The door opened, revealing Malcolm Fimberry on the threshold with a bottle of wine cradled in his arms.
“I say,” he squeaked. “Sorry to disturb you. I – I thought I might open some wine and I wondered if I could borrow a corkscrew.”
“Wine, eh?” Ingleby-Lewis sprang towards him. “Nothing simpler, old man. Come in and sit down. Lydia, my dear, would you find Mr Fimberry a corkscrew in the kitchen?”
“If you would like to join me in a glass,” Fimberry suggested, “I’d be more than pleased.”
“How very kind.” Ingleby-Lewis patted him on the shoulder and removed the bottle from his grasp. “Three glasses as well then, please, Lydia. Ah, a Beaujolais, I see. How very wise. You’re quite right of course – solitary drinking is not something one should encourage. Besides, life holds few finer pleasures than a glass of wine with friends.”
When Lydia returned with three unmatched glasses and a corkscrew, she found her father and Mr Fimberry sitting on either side of the fireplace and smoking Mr Fimberry’s cigarettes. Her father took the corkscrew and removed the cork with a skill born of long experience.
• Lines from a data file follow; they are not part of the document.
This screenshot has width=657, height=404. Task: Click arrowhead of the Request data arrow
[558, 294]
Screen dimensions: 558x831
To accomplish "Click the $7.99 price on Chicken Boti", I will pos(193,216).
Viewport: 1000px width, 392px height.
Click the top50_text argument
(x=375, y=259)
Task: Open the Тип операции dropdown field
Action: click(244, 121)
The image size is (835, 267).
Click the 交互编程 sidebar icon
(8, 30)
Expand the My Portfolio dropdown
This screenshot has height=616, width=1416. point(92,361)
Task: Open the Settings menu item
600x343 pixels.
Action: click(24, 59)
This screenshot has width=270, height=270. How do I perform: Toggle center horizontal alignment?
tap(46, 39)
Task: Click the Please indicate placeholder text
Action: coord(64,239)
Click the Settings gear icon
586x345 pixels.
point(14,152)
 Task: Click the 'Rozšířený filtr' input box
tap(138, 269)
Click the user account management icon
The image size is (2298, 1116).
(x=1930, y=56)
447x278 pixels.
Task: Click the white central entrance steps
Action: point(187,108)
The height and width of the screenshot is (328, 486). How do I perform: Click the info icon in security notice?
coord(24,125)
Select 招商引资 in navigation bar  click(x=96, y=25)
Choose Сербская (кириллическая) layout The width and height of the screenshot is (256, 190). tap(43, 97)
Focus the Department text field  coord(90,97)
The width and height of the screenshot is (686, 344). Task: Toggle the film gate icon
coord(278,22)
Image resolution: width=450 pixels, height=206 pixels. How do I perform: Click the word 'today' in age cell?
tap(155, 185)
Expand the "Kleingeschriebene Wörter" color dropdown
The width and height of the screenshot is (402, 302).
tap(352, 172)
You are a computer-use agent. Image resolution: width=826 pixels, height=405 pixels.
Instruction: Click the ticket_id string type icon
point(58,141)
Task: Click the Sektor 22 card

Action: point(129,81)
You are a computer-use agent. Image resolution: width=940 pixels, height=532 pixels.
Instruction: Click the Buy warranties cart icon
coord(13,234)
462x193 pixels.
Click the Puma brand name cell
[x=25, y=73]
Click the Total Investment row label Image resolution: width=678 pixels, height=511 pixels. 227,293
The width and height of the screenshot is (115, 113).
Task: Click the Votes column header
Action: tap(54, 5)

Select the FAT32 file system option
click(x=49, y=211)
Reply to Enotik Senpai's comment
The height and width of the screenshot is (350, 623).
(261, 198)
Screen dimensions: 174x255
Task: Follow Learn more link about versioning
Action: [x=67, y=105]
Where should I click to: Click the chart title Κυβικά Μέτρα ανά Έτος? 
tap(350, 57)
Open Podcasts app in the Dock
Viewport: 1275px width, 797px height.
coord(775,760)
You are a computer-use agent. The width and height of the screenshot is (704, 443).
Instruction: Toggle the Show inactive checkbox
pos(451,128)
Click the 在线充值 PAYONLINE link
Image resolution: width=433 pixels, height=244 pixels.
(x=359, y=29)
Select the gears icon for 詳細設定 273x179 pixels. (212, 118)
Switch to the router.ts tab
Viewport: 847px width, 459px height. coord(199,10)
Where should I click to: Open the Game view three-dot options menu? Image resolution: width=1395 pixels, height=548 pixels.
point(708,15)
He poured a stream of wine into the nearest glass.
“None for me, thank you,” Lydia said.
“Nonsense,” Ingleby-Lewis said. “Just a sip. Do you good. Warm you up.” He turned to Fimberry. “My daughter feels the cold, you know. Especially at night.” He measured a thimbleful into he smallest of the glasses and handed it ceremoniously to Lydia. He gave another glass to Fimberry and the largest one to himself. He raised his own glass to the light. “A fine colour. Your good health.” He swallowed a third of the contents.
“I hear you have a position at Shires and Trimble in Rosington Place, Mrs Langstone,” Fimberry said, leaning towards her. “That must be interesting. Working for a solicitor, I mean.”
“It’s early days yet,” Lydia said grimly.
“You’re just opposite the chapel, of course. In fact, as far as I can work out from an eighteenth-century plan of the palace, the house where Shires and Trimble are must be built over part of the Almoner’s lodging. Remarkable to think of the people who must have walked about here in their time. Good Queen Bess, Sir Thomas More, Richard the Third, John of Gaunt, all those splendid prelates of the Church. Why, we walk on history in this part of London. And that’s why we Mr Howlett to guard our gates and keep order. In legal terms, Rosington Place, Bleeding Heart Square and their environs form the Rosington Liberty, and hence in many respects they still fall under the jurisdiction of the Bishop of Rosington.”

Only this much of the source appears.